Y aun así, a pesar de todo el éxito y la popularidad de Michelle, no

paraba de sentir una tensión subyacente en ella, algo sutil pero constante,

como el traqueteo lejano de una máquina oculta. Era como si, confinadas

igual que nosotros en la Casa Blanca, todas sus fuentes de frustración

previas se hubiesen concentrado aún más, se hubiesen hecho más vívidas,

tanto si se trataba de mi ensimismamiento constante con el trabajo, o la

forma en que la política exponía a nuestra familia a un escrutinio y ataques

constantes, o la tendencia tanto de amigos como de los miembros de nuestra

familia de tratarla como si su papel fuera de una importancia secundaria.
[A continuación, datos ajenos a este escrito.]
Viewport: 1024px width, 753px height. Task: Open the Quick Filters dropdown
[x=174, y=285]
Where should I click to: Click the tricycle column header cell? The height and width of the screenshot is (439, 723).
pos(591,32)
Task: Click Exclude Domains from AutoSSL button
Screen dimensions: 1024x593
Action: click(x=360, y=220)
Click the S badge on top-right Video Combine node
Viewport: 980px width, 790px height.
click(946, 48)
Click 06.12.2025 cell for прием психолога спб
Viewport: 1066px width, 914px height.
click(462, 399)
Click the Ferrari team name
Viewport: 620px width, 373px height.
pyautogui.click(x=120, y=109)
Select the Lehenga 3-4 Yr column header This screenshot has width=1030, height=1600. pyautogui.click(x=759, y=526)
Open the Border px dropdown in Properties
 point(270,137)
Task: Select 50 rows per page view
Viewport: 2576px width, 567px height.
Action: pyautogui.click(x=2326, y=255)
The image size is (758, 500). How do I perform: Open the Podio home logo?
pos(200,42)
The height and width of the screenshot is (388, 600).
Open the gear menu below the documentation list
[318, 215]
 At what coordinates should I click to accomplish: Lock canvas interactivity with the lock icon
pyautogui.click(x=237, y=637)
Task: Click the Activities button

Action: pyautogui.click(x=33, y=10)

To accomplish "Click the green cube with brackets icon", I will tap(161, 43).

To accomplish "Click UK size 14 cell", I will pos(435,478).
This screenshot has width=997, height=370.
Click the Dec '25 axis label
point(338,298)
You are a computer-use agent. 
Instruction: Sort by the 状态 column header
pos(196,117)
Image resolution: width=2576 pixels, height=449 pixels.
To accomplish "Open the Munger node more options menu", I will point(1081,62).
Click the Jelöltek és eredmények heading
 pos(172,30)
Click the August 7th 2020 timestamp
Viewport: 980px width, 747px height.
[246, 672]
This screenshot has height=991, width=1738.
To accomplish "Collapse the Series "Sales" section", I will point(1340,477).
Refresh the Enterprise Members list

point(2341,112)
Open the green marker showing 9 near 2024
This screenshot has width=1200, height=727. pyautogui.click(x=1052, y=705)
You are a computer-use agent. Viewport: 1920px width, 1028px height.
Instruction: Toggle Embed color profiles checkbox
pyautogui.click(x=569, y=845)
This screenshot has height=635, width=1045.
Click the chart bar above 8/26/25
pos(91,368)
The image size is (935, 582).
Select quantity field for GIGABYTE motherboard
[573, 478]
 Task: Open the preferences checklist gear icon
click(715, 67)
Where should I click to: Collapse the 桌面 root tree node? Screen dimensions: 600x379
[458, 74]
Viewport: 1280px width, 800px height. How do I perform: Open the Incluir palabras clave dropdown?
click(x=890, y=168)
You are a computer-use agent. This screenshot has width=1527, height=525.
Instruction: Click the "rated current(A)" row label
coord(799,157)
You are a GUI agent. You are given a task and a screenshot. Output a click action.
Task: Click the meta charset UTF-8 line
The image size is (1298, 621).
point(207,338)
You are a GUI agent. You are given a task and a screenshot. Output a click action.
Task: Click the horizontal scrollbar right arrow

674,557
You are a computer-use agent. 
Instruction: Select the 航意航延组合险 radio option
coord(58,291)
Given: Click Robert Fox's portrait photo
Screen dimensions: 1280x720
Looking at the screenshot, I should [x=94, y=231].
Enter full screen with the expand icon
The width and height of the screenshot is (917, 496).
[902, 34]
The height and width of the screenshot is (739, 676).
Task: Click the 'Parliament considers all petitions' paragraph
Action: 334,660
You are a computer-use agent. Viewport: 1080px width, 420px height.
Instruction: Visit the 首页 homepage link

Más que nada, la Casa Blanca le recordaba a diario que había aspectos

fundamentales de su vida que ya no estaban bajo su control. Con quién

pasaba el tiempo, adónde íbamos de vacaciones, dónde viviríamos tras las

elecciones de 2012 y hasta la seguridad de la familia; todas esas cosas

dependían ahora hasta cierto punto de lo bien que yo hiciera mi trabajo, de

lo que hiciera o dejara de hacer el personal del Ala Oeste, de los caprichos

de los votantes, de los medios, de Mitch McConnell, de las cifras de empleo

o de algún episodio absolutamente imprevisible que hubiera sucedido en la

otra punta del mundo. Ya nada era inamovible. Ni siquiera estaba cerca de

serlo. Por ese motivo, consciente o inconscientemente, había una parte de

ella que permanecía alerta, no importaban los pequeños triunfos o alegrías

que pudieran traer ese día, semana o mes, ella esperaba atenta al siguiente

giro de la rueda, dándose ánimos frente a la desgracia.

Muy rara vez Michelle compartía esos sentimientos conmigo. Era

consciente de la carga que llevaba encima y no veía motivos para añadir

más peso; en cuanto al futuro más predecible, no había demasiadas cosas

que yo pudiera hacer para que cambiaran nuestras circunstancias. Tal vez

dejó de hablar porque sabía que yo intentaría razonar sus miedos, o de

tranquilizarla de alguna manera intrascendente, o que le sugeriría que lo

único que necesitaba era cambiar de actitud.

Si yo estaba bien, ella también debería estarlo.